Report all lines of the data below that hold the word "Windows".

#### Information given
:::::

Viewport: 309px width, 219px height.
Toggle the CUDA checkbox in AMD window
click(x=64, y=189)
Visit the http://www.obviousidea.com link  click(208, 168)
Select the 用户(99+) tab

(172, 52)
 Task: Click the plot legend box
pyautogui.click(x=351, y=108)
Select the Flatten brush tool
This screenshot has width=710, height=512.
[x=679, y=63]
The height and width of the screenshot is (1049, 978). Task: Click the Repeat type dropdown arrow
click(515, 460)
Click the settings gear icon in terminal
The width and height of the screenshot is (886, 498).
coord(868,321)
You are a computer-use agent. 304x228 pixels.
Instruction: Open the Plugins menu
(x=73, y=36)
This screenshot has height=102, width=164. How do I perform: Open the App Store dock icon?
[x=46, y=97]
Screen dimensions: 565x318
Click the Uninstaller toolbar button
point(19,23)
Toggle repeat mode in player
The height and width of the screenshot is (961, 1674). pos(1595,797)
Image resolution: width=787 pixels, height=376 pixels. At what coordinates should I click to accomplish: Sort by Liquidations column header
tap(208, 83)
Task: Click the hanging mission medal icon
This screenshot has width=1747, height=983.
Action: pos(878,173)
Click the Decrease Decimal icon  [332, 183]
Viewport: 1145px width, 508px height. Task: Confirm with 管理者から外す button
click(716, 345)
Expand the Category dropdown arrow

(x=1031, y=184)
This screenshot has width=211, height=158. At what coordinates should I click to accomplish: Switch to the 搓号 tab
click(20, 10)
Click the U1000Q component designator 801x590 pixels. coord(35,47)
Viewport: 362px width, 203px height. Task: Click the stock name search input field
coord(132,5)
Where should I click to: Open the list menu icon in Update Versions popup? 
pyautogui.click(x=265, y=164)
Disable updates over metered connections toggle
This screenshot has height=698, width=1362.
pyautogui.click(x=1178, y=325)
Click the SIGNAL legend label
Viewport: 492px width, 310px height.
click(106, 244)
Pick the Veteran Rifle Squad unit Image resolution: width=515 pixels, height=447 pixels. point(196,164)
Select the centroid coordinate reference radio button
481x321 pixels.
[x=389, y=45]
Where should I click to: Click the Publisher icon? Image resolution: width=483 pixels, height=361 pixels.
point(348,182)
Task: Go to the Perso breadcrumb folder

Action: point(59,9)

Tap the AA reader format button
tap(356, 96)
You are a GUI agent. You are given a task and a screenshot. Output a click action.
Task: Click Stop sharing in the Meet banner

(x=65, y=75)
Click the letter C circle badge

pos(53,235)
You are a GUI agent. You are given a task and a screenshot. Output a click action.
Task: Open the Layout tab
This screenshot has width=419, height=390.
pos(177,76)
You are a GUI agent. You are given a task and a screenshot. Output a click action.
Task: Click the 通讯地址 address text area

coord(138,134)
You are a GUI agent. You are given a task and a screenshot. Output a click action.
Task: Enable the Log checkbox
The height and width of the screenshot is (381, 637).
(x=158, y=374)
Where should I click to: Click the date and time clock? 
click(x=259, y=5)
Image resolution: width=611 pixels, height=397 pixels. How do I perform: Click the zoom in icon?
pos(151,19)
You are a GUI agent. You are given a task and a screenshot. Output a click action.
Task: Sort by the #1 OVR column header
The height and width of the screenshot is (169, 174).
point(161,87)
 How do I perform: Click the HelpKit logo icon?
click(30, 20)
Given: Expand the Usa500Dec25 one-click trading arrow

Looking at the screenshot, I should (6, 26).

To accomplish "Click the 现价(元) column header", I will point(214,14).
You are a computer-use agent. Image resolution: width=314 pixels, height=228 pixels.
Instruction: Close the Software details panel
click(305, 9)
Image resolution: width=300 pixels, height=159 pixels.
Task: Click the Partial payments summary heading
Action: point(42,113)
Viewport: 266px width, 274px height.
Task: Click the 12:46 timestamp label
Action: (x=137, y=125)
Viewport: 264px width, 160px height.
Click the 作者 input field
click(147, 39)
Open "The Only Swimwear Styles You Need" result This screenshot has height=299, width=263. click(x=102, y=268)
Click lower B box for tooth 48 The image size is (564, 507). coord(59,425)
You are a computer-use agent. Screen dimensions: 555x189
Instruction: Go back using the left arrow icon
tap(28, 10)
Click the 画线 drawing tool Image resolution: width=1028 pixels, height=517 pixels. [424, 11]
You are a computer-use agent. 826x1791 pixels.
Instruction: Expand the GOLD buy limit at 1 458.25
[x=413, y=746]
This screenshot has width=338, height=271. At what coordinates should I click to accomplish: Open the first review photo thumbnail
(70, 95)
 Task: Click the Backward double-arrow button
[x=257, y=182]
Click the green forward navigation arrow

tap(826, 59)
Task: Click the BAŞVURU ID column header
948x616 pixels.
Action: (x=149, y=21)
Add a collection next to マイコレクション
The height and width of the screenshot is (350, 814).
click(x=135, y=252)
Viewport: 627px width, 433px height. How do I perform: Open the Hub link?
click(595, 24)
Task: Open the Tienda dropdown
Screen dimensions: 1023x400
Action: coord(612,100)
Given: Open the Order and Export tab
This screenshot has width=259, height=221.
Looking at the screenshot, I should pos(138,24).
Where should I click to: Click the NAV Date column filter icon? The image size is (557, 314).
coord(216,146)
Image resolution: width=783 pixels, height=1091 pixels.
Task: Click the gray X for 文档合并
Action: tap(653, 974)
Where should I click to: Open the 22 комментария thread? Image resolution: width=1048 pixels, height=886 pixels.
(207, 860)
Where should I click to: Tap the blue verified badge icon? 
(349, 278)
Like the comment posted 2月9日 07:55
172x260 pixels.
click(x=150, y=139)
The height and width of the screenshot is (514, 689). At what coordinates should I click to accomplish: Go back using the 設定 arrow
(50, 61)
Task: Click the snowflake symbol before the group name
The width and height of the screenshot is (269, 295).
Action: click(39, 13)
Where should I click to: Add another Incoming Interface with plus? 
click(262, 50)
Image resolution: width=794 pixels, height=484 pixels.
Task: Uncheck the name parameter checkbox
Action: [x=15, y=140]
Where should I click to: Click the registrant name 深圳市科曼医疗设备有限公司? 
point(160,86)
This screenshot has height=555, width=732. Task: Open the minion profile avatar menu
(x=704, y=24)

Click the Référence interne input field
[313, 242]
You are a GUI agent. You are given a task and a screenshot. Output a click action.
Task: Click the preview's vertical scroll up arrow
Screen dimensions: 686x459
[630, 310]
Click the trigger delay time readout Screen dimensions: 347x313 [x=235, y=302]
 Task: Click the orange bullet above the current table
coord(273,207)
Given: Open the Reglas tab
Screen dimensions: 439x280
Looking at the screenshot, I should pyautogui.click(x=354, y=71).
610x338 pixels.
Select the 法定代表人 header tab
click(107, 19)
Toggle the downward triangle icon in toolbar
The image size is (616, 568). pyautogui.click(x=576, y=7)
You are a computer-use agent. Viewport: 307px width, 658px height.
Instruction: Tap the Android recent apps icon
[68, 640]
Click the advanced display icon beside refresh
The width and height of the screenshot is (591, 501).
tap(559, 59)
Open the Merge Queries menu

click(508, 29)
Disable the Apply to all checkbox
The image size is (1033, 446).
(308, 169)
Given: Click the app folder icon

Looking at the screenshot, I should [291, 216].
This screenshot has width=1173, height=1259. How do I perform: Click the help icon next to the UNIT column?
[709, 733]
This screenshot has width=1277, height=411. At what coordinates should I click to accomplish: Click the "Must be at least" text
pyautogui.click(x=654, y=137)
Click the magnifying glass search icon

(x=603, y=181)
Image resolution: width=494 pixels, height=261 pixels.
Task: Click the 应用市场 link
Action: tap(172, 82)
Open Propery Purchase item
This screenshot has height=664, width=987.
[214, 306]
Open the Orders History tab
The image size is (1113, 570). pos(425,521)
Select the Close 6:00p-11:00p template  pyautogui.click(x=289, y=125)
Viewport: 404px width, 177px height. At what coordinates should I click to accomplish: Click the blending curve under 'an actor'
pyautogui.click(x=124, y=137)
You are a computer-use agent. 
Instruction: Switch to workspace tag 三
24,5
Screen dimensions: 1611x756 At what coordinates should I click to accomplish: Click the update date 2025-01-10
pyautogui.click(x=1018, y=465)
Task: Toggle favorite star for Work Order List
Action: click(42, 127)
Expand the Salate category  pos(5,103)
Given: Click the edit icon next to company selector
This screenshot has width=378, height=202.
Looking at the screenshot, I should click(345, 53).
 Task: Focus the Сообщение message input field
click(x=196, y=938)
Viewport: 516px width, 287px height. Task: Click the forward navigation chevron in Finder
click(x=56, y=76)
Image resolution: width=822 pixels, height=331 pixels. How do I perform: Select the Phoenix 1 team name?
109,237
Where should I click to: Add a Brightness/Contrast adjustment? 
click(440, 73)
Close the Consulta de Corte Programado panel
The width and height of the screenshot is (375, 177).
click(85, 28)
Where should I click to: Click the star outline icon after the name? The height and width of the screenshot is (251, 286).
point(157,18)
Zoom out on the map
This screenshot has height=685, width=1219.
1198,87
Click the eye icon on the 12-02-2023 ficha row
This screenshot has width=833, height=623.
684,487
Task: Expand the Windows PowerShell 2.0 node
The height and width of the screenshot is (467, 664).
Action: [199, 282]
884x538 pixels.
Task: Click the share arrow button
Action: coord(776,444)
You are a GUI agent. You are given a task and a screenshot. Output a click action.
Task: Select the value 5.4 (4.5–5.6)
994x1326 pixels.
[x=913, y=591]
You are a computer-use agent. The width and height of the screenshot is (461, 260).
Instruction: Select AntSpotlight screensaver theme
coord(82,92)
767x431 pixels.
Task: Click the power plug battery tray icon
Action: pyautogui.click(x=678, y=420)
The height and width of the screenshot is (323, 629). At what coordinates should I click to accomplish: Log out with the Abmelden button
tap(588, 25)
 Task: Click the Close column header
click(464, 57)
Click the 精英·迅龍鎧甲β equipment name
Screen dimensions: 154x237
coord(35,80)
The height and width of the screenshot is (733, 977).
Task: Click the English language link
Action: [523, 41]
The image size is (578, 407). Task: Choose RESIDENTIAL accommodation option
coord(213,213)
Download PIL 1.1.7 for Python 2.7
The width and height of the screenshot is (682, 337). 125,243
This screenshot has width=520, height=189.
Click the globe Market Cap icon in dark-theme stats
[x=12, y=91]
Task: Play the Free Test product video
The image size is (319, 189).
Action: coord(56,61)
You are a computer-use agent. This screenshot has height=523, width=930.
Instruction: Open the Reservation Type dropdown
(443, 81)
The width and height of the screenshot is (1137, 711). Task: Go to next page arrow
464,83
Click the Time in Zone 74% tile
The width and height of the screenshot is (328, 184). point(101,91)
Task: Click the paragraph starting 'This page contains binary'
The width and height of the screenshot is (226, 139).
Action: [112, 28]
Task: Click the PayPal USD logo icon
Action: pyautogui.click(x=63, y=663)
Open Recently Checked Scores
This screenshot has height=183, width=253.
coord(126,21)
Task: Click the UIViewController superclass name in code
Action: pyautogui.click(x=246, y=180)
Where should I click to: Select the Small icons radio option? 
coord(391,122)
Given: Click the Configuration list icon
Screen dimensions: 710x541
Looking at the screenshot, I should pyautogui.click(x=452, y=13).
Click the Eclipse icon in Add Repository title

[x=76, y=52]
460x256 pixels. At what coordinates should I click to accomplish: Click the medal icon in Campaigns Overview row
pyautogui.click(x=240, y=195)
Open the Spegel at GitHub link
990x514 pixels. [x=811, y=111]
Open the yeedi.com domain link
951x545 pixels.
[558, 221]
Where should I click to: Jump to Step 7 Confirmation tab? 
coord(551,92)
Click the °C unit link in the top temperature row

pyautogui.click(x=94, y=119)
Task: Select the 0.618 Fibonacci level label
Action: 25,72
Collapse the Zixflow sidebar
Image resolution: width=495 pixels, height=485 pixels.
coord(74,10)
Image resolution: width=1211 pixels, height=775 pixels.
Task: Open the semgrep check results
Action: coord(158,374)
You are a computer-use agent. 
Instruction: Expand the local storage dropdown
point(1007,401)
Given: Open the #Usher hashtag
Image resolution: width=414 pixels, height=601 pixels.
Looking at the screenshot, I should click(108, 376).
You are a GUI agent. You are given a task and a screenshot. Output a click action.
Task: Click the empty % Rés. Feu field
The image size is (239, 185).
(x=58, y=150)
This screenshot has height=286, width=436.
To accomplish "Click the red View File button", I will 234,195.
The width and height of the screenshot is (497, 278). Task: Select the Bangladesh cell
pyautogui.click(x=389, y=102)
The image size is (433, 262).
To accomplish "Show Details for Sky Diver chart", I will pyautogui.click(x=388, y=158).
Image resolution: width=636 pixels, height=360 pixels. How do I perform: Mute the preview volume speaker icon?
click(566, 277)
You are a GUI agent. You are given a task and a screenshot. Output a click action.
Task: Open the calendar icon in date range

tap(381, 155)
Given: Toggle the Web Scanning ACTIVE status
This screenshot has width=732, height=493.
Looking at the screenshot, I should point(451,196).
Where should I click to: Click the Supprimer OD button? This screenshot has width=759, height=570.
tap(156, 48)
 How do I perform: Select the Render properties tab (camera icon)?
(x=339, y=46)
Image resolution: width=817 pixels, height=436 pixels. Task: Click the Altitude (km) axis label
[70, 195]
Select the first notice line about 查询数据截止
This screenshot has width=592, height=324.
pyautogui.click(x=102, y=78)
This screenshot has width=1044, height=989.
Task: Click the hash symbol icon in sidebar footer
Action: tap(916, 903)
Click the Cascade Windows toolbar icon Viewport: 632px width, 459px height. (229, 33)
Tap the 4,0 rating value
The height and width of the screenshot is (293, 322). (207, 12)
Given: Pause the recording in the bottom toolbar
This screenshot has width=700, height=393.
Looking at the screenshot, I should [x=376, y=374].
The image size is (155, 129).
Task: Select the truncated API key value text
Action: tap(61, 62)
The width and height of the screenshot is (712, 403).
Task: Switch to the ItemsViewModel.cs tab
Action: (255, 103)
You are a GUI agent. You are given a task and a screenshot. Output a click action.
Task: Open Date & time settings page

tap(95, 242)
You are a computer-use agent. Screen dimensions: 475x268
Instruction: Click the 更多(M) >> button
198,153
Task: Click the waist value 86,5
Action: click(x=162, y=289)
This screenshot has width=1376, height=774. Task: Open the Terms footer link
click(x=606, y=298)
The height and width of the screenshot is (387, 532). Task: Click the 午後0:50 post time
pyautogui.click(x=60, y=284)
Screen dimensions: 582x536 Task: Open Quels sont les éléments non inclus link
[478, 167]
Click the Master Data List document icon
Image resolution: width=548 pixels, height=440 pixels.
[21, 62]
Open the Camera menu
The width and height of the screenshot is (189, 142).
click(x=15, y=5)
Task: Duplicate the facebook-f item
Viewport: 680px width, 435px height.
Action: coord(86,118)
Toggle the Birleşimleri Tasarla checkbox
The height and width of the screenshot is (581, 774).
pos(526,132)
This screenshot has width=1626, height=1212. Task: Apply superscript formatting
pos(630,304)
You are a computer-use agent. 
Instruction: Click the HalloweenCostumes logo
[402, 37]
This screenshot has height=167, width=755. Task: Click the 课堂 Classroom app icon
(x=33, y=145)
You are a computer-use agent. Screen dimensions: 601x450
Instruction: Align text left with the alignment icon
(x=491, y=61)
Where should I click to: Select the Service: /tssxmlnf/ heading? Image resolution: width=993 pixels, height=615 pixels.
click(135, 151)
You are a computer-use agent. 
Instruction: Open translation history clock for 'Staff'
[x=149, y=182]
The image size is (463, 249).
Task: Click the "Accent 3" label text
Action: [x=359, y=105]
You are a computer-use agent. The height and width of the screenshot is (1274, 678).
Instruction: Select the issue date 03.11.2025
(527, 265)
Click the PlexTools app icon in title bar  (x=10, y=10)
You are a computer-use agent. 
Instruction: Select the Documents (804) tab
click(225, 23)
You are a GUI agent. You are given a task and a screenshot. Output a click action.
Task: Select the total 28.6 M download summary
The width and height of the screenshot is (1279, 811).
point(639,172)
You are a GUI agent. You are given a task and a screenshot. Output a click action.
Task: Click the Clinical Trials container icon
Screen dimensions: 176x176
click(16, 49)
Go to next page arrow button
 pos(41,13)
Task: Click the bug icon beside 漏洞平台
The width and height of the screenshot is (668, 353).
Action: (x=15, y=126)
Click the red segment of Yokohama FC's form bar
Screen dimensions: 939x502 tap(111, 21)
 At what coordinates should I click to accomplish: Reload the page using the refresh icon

:::::

#### Exercise output
Task: Expand the Windows PowerShell 2.0 node
Click the Cascade Windows toolbar icon Viewport: 632px width, 459px height. (229, 33)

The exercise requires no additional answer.